Flávio saiu na frente – Lula tem até o próximo dia 22 para aprovar ou vetar os “penduricalhos”. Em conversas reservadas com aliados em Salvador, onde esteve na semana passada para participar da comemoração dos 46 anos do PT, o presidente afirmou não ter condições de sancionar projetos assim, que aumentam os gastos. A informação foi publicada pela colunista Monica Bergamo, do jornal Folha de S. Paulo, e confirmada pelo Estadão. Em um movimento paralelo, o ministro do Supremo Tribunal Federal (STF) Flávio Dino suspendeu, ainda na semana passada, o pagamento de “penduricalhos” não previstos em lei a servidores federais dos três Poderes. A decisão foi tomada em uma ação impetrada por promotores do litoral sul de São Paulo. Dino deu 60 dias para a revisão dessas verbas, que muitas vezes são usadas como adicionais para furar o teto salarial do funcionalismo público.

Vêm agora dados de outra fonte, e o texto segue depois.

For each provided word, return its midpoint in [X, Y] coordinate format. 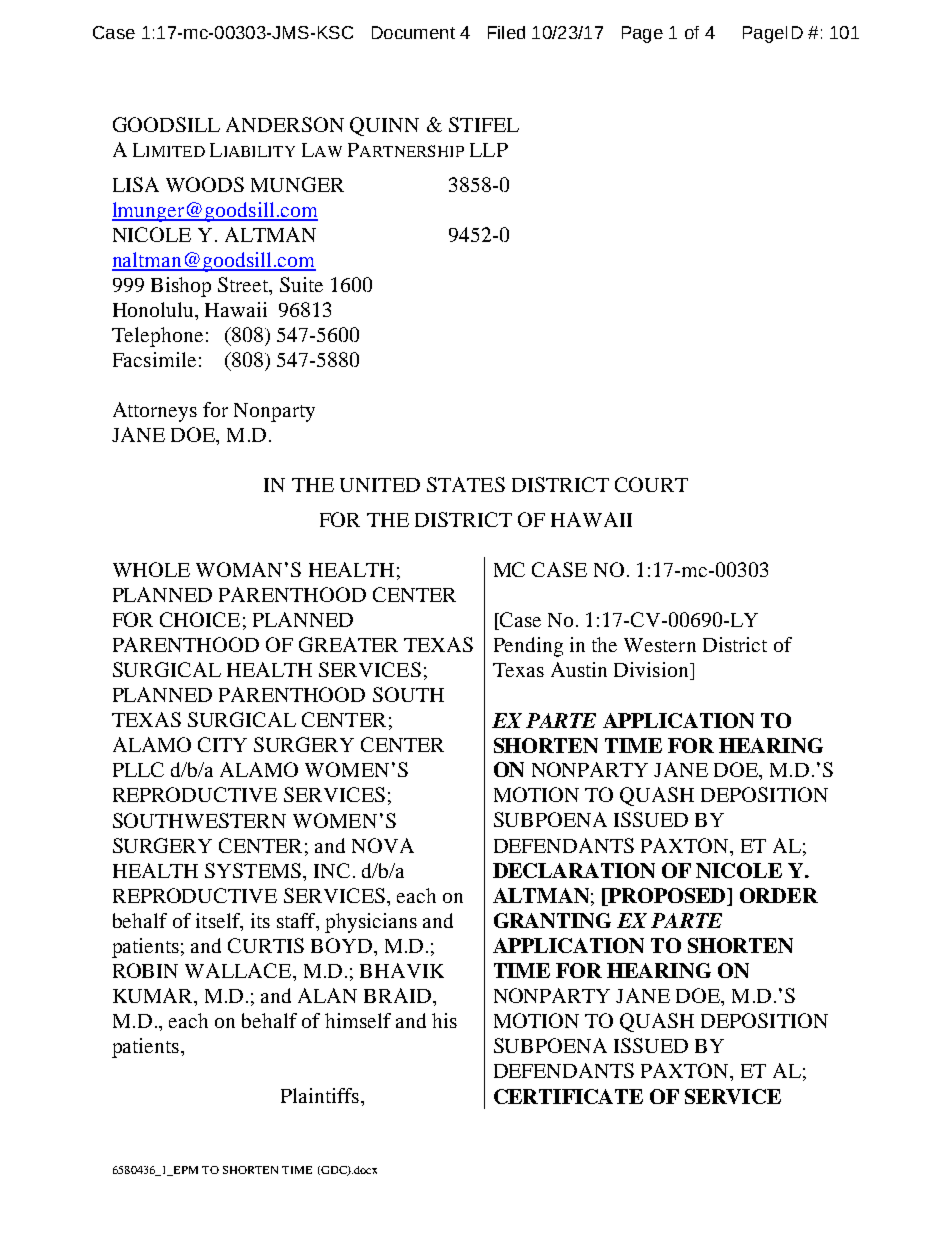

Novo escândalo ou desdobramento? – Soube ontem que a mídia nacional está debruçada sobre um novo escândalo no Governo Raquel. Os dois últimos – o fechamento da empresa de ônibus do pai e a arapongagem da Polícia Civil tendo como alvo aliados do prefeito do Recife, João Campos (PSB) – já arranharam fortemente a imagem da gestora. É provável que não se trate de um novo caso escandaloso, mas fatos novos e chocantes sobre os desdobramentos da arapongagem.
CURTAS
CENTRÃO – O presidente Luiz Inácio Lula da Silva (PT) tem dois principais motivos para querer afastar o Centrão da candidatura do senador Flávio Bolsonaro (PL-RJ) ao Planalto. O petista, que tentará a reeleição, quer reduzir o tempo de propaganda do adversário no rádio e na televisão e, sem apoio formal dos partidos, facilita a montagem de alianças nos Estados.
IMPACTO – Ainda que a televisão e o rádio não sejam mais tão influentes, as propagandas políticas curtas, chamadas de spots, ainda têm impacto por pegar o eleitor de surpresa. Especialmente os mais pobres, que ainda assistem mais à TV aberta e ouvem mais rádio.
PODCAST – Meu podcast Direto de Brasília, em parceria com a Folha de Pernambuco, terá hoje como convidado o ministro Augusto Nardes, do TCU. Na pauta, a crise nacional, os limites da corte nas investigações em torno do Banco Master. Nardes já presidiu o TCU e foi relator das pedaladas fiscais que provocaram o impeachment de Dilma.
Perguntar não ofende: Lula reacendeu suas velhas bravatas?